Many churches are choosing to move toward a missions program that supports family-based care for orphans and vulnerable children. Grace Church, based in Noblesville, Indiana, is demonstrating this shift through their partnership with the Ethiopian nonprofit Berhan Yehun. Their partnership is a wonderful example of how a short-term missions program based on best practices can take a family-strengthening approach.

Grace Church believes that the best place for a child is in the family. Caring for the vulnerable is a central tenet of their missions work, so when they learned about the ways poverty can lead to child-family separation, they decided to work with vulnerable children who were at risk of becoming orphans.

The church was drawn to Berhan Yehun after learning from one of their members about the issues facing families in Kore, Ethiopia, and the significant impact Berhan was making there. Many adults in Kore are living with leprosy, HIV/AIDS, or other debilitating diseases, and have few means of income to provide for their family’s daily necessities. Children have often lost one or both parents, and many are living with extended family.

──────────

TASKS AND EXERCISES:
1: Answer these questions from the passage on Grace Church:
(a) Where is Grace Church based?
(b) Where does Grace Church believe is the best place for a child?
(c) What conditions do many adults in Kore live with?
2: Decide whether each statement agrees with the passage on Grace Church, and quote the words that settle it:
(a) Berhan Yehun is an Ethiopian nonprofit.
(b) Grace Church first heard about Berhan Yehun from a government agency.
(c) Many children in Kore live with extended family.
3: Reproduce the stretch of the passage on Grace Church from "Grace Church believes" through "of becoming orphans.".

(Recorded data)
──────────

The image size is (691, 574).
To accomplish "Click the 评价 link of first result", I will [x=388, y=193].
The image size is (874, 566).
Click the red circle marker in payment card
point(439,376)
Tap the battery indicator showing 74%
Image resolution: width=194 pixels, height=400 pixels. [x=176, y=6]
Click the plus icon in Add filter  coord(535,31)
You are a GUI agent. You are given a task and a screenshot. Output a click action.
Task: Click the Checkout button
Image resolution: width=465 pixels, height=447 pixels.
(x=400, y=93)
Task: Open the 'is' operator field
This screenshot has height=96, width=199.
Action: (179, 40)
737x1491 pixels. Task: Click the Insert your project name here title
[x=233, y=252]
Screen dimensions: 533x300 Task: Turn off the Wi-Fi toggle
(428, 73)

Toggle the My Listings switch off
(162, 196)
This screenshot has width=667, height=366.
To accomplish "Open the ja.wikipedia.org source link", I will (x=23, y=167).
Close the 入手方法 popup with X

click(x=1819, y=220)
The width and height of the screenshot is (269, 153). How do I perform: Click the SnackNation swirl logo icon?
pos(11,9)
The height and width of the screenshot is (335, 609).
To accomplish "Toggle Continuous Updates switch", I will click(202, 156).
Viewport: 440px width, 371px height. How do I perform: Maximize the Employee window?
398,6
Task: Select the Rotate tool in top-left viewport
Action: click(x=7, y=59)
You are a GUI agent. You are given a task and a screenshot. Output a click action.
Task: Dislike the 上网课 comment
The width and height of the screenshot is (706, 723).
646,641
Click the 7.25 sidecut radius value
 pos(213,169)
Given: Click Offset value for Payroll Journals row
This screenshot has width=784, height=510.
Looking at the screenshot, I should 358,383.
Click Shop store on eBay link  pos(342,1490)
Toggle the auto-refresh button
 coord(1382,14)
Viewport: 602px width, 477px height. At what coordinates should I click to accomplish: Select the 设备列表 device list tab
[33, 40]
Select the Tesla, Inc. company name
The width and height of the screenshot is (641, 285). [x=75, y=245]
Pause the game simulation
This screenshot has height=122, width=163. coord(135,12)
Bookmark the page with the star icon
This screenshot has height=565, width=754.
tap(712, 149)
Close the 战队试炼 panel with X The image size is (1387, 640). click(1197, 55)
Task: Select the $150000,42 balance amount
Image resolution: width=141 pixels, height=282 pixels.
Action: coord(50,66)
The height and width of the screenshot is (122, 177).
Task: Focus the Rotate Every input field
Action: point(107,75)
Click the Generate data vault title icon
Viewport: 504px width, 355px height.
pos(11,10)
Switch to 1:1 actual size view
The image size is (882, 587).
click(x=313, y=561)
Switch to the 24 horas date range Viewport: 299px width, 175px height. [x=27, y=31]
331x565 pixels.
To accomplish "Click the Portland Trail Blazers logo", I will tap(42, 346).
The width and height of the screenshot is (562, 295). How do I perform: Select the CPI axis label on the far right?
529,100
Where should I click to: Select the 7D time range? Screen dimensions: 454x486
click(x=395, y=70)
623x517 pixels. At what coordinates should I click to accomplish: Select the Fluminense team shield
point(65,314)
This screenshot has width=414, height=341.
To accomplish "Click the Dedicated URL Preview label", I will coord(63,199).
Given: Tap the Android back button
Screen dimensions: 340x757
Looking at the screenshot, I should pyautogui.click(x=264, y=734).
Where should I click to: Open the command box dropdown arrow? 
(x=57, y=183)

──────────

WRITTEN RESPONSES:
1:
(a) Noblesville, Indiana
(b) In the family
(c) Leprosy, HIV/AIDS, or other debilitating diseases

2:
(a) Yes: "the Ethiopian nonprofit Berhan Yehun"
(b) No: "after learning from one of their members about the issues facing families in Kore, Ethiopia"
(c) Yes: "many are living with extended family."

3:
Grace Church believes that the best place for a child is in the family. Caring for the vulnerable is a central tenet of their missions work, so when they learned about the ways poverty can lead to child-family separation, they decided to work with vulnerable children who were at risk of becoming orphans.